Negotiations continued in secret, with a number of people in Phoenix actively working on the project, with cooperation from politicians on both sides of the aisle, Monaghan said. (According to a suit filed by the NFL, the league never was advised of the negotiations and owners would not have approved a shift of the franchise.)

"We signed a sales agreement and a partnership agreement about a month ago," Monaghan said. "That's why it was so disappointing. I went to Japan 2 1/2 weeks ago knowing I had a completed deal. . . . It would have been funded today (Monday)."

Because of the escape clauses on each side, Monaghan said he has no legal case to sue Tose for breach of contract, as a potential purchaser did two years ago.
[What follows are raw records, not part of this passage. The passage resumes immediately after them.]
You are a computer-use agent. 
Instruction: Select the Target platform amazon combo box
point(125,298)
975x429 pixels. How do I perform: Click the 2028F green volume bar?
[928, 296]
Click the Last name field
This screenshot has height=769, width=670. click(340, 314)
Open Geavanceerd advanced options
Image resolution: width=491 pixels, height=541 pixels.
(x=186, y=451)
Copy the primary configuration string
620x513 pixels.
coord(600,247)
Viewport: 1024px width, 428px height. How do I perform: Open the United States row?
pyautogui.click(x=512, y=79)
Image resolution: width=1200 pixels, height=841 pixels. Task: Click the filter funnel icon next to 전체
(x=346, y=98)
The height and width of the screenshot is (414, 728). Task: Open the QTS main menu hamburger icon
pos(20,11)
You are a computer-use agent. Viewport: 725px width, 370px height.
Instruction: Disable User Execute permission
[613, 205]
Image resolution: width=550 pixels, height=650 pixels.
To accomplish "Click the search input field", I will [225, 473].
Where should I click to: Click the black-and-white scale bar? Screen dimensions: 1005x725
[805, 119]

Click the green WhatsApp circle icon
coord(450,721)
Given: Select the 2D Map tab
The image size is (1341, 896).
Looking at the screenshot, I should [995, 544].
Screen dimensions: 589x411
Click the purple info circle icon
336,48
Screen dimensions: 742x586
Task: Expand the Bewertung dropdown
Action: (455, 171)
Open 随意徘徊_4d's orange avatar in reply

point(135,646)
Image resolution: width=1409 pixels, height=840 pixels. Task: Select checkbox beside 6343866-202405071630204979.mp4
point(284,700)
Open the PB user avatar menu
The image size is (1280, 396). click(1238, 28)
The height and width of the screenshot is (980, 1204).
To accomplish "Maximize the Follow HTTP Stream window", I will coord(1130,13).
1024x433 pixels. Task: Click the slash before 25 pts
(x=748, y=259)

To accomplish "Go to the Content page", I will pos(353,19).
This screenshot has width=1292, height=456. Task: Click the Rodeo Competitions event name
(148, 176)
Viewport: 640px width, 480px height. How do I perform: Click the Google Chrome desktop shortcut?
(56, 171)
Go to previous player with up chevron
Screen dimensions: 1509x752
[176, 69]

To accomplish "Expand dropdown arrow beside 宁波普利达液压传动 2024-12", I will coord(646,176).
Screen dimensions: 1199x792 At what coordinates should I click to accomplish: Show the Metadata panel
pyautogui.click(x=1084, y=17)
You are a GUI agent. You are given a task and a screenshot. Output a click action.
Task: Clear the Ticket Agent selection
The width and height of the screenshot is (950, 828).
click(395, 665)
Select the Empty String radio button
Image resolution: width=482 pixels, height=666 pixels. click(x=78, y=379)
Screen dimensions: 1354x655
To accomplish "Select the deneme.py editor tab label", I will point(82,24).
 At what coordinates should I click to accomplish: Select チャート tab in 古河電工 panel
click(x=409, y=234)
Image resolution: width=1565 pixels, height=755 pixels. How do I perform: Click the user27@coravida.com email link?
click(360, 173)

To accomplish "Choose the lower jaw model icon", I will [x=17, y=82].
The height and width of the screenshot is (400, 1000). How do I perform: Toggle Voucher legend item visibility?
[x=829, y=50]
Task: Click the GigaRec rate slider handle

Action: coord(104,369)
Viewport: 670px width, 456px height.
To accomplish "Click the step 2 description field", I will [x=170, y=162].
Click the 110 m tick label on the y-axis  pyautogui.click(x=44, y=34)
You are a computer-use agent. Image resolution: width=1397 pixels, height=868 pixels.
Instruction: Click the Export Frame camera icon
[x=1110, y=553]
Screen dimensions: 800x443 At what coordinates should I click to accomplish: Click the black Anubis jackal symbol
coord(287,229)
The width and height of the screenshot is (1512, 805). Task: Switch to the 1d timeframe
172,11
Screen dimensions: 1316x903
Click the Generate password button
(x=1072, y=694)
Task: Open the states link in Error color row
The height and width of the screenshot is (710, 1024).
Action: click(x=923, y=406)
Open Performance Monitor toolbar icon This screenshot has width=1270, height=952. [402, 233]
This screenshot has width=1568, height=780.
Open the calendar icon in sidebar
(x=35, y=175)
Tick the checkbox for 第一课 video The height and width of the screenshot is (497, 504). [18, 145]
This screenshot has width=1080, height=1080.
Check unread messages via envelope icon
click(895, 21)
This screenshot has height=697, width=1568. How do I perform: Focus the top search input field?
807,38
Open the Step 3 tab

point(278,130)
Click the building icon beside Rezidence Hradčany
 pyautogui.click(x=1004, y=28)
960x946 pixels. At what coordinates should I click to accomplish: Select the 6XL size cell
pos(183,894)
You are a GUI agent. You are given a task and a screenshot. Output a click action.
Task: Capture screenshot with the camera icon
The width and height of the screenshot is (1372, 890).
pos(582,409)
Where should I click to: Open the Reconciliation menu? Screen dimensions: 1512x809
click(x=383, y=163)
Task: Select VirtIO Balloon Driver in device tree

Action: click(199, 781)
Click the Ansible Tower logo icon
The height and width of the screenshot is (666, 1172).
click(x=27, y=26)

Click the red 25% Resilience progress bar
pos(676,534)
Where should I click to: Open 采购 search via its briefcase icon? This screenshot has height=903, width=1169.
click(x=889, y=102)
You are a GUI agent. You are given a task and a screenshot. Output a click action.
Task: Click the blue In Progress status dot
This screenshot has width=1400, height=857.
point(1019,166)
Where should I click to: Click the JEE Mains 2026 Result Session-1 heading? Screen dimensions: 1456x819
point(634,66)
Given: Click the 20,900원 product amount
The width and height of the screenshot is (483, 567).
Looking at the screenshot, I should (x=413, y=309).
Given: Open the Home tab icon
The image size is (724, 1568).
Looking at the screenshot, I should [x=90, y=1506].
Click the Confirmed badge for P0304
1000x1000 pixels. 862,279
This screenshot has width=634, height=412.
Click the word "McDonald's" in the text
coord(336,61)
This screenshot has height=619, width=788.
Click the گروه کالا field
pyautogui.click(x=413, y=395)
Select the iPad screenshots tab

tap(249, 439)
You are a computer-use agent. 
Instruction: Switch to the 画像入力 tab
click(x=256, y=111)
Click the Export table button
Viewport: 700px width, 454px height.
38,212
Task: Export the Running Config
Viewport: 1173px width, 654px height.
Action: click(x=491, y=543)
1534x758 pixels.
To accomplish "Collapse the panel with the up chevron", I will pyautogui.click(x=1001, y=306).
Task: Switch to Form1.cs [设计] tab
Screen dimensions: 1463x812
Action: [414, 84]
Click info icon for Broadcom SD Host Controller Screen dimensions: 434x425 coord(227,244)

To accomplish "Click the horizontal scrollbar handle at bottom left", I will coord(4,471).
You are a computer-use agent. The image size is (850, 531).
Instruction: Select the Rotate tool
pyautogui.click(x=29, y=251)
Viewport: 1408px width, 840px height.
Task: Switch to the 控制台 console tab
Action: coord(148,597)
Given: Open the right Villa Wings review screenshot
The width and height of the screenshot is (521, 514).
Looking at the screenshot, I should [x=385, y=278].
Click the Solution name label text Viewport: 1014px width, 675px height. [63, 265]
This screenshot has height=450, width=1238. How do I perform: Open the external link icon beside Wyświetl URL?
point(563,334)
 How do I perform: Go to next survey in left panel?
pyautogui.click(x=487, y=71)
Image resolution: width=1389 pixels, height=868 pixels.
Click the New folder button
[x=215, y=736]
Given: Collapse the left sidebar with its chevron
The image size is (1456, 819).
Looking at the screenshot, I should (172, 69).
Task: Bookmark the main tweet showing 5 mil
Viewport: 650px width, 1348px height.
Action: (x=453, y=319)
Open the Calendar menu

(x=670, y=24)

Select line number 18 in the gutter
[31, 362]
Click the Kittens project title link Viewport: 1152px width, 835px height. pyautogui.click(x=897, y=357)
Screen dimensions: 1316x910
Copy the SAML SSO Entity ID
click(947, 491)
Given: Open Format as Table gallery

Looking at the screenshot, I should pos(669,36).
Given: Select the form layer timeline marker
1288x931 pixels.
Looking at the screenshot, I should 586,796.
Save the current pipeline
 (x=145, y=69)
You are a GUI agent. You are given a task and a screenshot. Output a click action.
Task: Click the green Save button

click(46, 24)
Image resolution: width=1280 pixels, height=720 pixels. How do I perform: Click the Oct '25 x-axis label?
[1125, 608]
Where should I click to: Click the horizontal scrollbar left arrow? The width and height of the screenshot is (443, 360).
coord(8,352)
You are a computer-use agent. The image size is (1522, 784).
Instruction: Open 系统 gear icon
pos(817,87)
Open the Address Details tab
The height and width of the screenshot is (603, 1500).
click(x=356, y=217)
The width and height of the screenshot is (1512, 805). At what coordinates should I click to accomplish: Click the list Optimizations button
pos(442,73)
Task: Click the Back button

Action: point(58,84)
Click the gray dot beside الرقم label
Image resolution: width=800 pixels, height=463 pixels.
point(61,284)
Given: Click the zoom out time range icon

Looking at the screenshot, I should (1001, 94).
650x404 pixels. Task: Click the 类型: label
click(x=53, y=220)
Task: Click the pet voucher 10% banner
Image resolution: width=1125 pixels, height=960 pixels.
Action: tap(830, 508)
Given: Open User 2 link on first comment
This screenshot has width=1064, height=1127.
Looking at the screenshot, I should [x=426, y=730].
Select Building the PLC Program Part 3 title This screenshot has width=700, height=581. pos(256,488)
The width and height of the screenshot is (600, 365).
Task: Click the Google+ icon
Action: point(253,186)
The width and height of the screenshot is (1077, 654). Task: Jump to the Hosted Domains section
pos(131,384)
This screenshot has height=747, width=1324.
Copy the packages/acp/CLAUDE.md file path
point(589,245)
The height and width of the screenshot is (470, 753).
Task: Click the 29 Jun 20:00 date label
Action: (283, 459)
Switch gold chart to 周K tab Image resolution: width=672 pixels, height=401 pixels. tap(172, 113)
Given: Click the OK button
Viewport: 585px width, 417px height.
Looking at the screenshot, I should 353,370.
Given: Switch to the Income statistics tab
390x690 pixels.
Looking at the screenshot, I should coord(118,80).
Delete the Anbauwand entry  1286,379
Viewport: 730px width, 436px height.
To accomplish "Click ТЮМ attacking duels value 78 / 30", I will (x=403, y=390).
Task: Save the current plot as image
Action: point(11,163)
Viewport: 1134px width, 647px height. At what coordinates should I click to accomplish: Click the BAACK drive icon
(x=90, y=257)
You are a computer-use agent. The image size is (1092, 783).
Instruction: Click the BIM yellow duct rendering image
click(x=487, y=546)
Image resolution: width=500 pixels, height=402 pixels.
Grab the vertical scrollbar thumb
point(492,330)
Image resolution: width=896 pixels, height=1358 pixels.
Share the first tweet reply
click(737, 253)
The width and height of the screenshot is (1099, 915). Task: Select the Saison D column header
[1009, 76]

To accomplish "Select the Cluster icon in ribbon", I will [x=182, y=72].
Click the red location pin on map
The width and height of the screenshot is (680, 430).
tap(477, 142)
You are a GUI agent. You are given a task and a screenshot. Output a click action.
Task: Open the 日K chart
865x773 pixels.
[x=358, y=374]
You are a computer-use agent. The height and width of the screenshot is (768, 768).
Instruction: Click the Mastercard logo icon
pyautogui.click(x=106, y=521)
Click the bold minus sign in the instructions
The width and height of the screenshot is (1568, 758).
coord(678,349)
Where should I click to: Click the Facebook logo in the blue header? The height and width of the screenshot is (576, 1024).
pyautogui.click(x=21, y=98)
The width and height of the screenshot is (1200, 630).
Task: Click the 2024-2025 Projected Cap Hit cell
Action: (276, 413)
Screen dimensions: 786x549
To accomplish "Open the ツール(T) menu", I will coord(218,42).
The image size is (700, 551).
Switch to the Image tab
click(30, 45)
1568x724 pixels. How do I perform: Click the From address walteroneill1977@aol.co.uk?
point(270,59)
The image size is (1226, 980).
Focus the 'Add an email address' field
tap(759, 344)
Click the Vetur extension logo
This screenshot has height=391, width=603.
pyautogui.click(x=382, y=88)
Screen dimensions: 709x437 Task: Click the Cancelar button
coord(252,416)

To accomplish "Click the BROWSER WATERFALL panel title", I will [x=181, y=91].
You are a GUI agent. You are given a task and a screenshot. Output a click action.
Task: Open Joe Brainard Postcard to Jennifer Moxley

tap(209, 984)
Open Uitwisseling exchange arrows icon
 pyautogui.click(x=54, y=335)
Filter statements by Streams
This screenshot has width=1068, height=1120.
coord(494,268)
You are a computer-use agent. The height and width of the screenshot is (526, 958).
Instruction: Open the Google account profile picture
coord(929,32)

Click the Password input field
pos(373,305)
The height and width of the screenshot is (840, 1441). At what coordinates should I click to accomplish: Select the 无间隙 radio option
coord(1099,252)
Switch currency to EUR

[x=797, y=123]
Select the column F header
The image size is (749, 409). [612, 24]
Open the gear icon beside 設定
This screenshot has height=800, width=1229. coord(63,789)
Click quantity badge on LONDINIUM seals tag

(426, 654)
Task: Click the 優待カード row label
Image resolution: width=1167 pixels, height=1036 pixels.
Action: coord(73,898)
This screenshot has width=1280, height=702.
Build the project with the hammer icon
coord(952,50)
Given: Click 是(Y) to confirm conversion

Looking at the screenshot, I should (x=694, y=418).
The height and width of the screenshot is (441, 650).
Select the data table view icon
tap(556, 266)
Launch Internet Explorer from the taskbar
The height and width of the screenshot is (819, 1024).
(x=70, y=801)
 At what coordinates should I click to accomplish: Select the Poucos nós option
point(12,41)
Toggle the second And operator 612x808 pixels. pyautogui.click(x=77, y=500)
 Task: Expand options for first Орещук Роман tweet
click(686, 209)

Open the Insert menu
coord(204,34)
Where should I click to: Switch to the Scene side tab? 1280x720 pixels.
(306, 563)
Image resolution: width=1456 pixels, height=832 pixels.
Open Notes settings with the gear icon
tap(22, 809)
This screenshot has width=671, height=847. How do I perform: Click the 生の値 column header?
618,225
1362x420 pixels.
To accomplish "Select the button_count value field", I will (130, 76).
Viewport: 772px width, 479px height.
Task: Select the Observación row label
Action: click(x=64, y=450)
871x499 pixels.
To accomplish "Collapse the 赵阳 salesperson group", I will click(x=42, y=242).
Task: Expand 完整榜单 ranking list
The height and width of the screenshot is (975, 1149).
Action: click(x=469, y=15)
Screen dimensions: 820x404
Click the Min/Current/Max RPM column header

That case cost Tose a $1.75 million settlement. "I'm sure Tose learned from his first experience selling the club that he wasn't going to get trapped twice," Monaghan said. "I have no legal comeback on him at all."

Yesterday, Monaghan explained why he would have been getting 25 percent of the team for just $10 million, when NFL franchises have sold for $60 million and John Mecom is asking $75 million for the New Orlean Saints: "I was personally guaranteeing the loans which made up in lieu of dollars in the first 25 percent."

He also said that if the NFL doesn't pass a new bylaw to restrict franchise movement to replace the one struck down by the courts in the Los Angeles Raiders antitrust case, league owners will at least put the framework in place today for such a rule. Rozelle said Sunday another special meeting with seven days' notice was needed to take up that subject.

"After tomorrow, it will be a fact of life they (owners) will be stuck wherever they're at, except for circumstances beyond their control," Monaghan said. "As far as going to New Orleans or St. Louis and buying and moving the franchise to Phoenix, you won't be able to do it. It's a thing of the past. They're not going to go through this situation again. I'm sure they're going to look to curb it."

In a related development yesterday, Sen. Arlen Specter (D-Pa.) threatening a review of the NFL's limited antitrust exemption permitting pooling of television revenues, wrote Rozelle asking the NFL to bear the cost of the concessions made by the city of Philadelphia to keep the Eagles. "Those concessions could not have been extracted under . . . threat . . . if the NFL had fulfilled its duty to establish reasonable standards for such franchise moves," Specter said.